An arguably stricter way of dealing with emissions is to impose a carbon tax. Instead of being given (or sold) permits to pollute up to a certain limit, companies and, in some cases, households pay according to how much they pollute.

While researching this topic, I read about how the US is calculating the social cost of carbon, why Australia became the first country to ban a carbon tax, what sort of price Singapore charges… and then I read about Canada.

In what’s probably an attempt to not offend anyone, Canada’s current approach to carbon pricing is a bit messy. According to energyhub.org, a social enterprise focused on sustainable energy, as of 2020 there were “14 different carbon-pricing mechanisms in Canada (plus two more planned). This includes six carbon-tax programmes, six baseline-and-credit systems, and two cap-and-trade systems.” Eh?

In order to ensure that all provinces and territories were subject to an effective set of regulations, rather than toothless schemes or none at all, prime minister Justin Trudeau’s Liberal Party introduced the federal Greenhouse Gas Pollution Pricing Act (GGPPA) in 2018. Among other things, this federal law established that all Canadian pricing mechanisms must meet the minimum of CA$40 per tonne of carbon dioxide (CO2), which increases yearly up to CA$170 per tonne by 2030.

Unsurprisingly, not every province was on board with it – including Saskatchewan, where mining, oil and gas are major players. The GGPPA’s constitutionality was challenged in provincial courts, and ended up in the Supreme Court of Canada in 2019. Reason prevailed, though, and the GGPPA was ruled constitutional two months ago. 🙌

Normally I would have seen no need to include the following statement by Chief Justice Richard Wagner, one of the six justices who voted to strike down the legal challenge, but one can no longer take rationality for granted:

“Climate change is real. It is caused by greenhouse gas emissions resulting from human activities, and it poses a grave threat to humanity’s future. The only way to address the threat of climate change is to reduce greenhouse gas emissions.”

Hear, hear!


Fret not, this edition’s share of good news isn’t exclusive to the land of Rush, Arcade Fire, Barenaked Ladies and... Nickelback? Damn it, Canada!

Implemented on the 1st of January 2005, the European Union Emission Trading Scheme (EU ETS) is the world’s largest scheme of its kind.
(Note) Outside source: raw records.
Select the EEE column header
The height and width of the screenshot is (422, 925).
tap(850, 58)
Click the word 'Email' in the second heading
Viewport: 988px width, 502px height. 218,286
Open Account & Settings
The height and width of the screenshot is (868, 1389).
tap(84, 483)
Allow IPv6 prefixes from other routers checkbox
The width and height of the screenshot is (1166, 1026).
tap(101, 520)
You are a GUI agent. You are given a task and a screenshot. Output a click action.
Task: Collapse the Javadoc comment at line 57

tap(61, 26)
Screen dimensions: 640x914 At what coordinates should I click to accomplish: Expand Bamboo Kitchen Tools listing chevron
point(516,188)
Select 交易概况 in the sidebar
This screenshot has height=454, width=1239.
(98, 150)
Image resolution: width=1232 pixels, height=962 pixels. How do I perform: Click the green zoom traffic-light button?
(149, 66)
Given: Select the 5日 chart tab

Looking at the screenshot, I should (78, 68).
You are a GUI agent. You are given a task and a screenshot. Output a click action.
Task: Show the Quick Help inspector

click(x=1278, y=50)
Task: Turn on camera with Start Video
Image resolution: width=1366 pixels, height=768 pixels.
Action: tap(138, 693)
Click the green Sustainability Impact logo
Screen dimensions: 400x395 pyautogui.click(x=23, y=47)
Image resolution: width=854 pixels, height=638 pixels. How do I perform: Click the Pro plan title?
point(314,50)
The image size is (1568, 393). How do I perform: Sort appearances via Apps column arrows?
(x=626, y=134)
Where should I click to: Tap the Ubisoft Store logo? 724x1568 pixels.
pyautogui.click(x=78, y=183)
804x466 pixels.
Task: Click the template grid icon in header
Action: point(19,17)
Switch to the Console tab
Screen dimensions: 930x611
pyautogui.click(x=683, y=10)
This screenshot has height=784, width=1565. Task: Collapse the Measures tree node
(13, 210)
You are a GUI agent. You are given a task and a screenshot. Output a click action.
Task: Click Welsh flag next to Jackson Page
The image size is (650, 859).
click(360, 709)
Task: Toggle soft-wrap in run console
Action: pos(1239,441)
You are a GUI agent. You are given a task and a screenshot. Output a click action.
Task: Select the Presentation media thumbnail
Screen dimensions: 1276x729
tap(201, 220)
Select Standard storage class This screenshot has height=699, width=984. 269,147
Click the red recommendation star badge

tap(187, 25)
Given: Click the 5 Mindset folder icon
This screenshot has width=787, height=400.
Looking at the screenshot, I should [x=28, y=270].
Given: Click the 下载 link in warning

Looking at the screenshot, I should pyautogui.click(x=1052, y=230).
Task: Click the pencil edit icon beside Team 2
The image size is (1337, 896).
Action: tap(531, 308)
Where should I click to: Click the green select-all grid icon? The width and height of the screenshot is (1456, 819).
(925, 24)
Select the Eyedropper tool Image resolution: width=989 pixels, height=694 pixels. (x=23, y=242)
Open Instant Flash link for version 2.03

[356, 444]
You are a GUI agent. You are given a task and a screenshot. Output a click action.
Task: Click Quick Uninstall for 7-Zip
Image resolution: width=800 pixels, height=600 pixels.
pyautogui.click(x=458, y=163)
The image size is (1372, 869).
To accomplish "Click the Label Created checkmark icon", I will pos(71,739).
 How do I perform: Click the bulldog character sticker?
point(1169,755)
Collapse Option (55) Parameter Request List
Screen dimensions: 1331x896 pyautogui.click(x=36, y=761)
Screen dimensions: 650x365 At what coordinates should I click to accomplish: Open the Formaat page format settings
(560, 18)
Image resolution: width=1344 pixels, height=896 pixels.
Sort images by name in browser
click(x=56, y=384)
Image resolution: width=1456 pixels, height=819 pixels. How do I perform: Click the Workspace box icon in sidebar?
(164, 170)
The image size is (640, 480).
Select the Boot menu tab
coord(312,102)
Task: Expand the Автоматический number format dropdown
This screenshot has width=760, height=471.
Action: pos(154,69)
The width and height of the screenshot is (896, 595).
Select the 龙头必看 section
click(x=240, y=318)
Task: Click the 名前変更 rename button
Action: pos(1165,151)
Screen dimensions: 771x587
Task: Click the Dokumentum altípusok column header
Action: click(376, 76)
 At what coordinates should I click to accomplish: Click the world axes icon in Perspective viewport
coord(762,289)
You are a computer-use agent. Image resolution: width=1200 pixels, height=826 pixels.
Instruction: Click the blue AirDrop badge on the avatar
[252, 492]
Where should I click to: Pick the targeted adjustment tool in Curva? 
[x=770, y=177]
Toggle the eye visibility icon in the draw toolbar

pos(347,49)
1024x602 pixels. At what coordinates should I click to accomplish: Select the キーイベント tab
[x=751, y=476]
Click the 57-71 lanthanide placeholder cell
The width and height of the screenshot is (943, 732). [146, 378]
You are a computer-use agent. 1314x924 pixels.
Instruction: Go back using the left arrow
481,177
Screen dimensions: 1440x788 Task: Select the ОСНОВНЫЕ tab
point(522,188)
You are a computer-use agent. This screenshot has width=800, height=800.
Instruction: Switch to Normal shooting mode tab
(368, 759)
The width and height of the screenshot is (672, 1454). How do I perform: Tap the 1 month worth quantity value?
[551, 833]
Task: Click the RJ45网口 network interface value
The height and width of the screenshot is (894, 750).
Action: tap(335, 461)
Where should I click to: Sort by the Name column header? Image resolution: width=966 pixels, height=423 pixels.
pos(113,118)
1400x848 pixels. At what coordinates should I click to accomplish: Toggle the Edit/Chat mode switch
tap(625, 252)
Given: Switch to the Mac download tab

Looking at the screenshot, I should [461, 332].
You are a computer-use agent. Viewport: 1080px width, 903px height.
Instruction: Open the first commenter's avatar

As well as CO2, it covers the emission of nitrous oxide (N2O) and perfluorocarbons (PFCs) from power plants, oil refineries, paper mills, airlines*, chemical companies, and others.

Like all things EU, the EU ETS is a complex mechanism. Now in its fourth phase, it’s been revised a few times and contains provisions to ensure that the bloc remains economically competitive. It’s also proven to be effective. According to a peer-reviewed article published last year, between 2008 and 2016 the EU ETS achieved “reductions of 3.8% of total EU-wide emissions compared to a world without the EU ETS”.

It may not sound like much, but let’s not forget one of the main characteristics of the cap-and-trade system: companies can buy and sell credits in a market that follows the principle of supply and demand. The higher the demand, the higher the prices get.

That’s exactly what’s been happening since the beginning of this year. The price per tonne of CO2, which had never remained above €30 for long, is currently at around €50 – a record. With the 26th edition of the United Nations Climate Change Conference (COP26) only months away, there’s reason to believe the rate will continue to go up.

As much as such a hike can be detrimental to sectors of the economy that, for one reason or another, are taking longer to adapt, it’s also a clear incentive to speed up efforts across the board. And luckily for us all, if there’s one thing capitalism is good at is finding cheaper ways to conduct business as usual.


Okay, you can let go of my hand.

If you didn’t know much about carbon pricing, now you know. I hope you’re better equipped to digest this contentious subject next time you encounter it. Now I gotta go close a ridiculous number of browser tabs, so get off my lawn!


* It only applies to flights between airports located in the EU, Iceland, Liechtenstein and Norway right now, though this will change in 2024.